9. In support of the submission, reliance has been placed on a number of decisions including the two previously cited and the decisions in Prem Nath v. CIT : 78ITR319(SC) , delivered by the Supreme Court as well as two decisions of this court, viz., CIT v. B. N. Bhaskar : 82ITR345(Delhi) ) and another unreported case also decided by this court, viz., CIT v. Bhai Tarlochan Singh.
10. In all these decisions, the principles settled by the Supreme Court have been applied to various circumstances. The question for consideration in all these cases was whether the income had been derived by utilisation of the funds of the Hindu undivided family or was due to the personal services of the assessed, i.e., the partner in question. In the case of Mathura Prasad, the sum received by the partner who was acting as manager was Rs. 1,500. There was a finding by the Tribunal that Mathura Prasad had become a member of the partnership with the help of the joint family funds and the allowance was directly related to the investment. The Tribunal and the High Court had followed the judgment of the Supreme Court in CIT v. Kalu Babu Lal Chand : 37ITR123(SC) , and, thereforee, there was no question of further reference to the High Court.

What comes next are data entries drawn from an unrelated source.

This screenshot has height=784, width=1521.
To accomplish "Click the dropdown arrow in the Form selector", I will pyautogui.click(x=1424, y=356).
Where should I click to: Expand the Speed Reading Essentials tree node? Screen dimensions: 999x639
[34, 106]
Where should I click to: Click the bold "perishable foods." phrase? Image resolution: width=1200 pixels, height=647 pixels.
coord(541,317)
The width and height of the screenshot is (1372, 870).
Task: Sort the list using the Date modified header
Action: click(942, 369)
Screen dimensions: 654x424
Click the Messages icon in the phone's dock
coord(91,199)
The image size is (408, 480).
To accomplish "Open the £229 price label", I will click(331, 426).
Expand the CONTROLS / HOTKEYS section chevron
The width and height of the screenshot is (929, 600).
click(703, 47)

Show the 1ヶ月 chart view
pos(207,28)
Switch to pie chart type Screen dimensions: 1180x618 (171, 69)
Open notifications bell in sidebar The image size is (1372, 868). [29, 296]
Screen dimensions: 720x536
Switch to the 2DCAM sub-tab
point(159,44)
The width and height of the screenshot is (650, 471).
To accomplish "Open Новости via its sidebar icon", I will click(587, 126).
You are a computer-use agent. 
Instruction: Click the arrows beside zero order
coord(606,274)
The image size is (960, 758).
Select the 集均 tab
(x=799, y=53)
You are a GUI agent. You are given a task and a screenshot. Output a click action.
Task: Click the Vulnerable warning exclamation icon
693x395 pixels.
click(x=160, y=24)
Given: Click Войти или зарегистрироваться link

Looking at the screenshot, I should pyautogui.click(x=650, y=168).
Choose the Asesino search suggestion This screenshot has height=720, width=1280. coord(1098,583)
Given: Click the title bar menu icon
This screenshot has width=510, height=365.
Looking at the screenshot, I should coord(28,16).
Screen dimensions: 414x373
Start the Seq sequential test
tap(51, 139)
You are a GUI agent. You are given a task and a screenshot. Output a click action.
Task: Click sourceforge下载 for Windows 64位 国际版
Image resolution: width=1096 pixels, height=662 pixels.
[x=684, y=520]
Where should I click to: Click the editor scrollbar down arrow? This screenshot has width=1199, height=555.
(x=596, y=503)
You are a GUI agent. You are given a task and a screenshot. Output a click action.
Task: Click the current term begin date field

11. In Raj Kumar Singh Hukam Chandji v. CIT : 78ITR33(SC) , the Supreme Court held that where a karta had become managing director in a company on account of shares owned by the joint Hindu family, then the question to be determined would depend on ascertaining whether the income was received as a result of the investment by the family or whether it was received as compensation for services rendered by the individual coparcener. It was held on the facts that the managing director no doubt represented the family who owned shares in the company but he was elected by the board of directors and he received salary for his personal services. Hence, the income had to be treated as the income of the individual and not of the family. These principles have been applied by this court in the case of CIT v. B. N. Bhaskar : 82ITR345(Delhi) and Bhai Tarlochan Singh.
12. We have now to discover from the facts of the present case whether the income in question has been derived on account of the personal services of Shri Brij Mohan or on account of investment of the funds owned by the Hindu undivided family of Shri Brij Mohan. On this point, the question to be answered appears to be settled by the reasoning adopted by the Tribunal.
13. The reasoning is as follows. At first, Shri Brij Mohan was getting a remuneration of Rs. 250 which was increased to Rs. 400 which had remained from November 1, 1955, till it was suddenly raised to Rs. 1,400 on April 1, 1965. The Tribunal held that the sum of Rs. 400 was undoubtedly received for the services rendered by Shri Brij Mohan as opposed to being a return on account of the investment by the joint family.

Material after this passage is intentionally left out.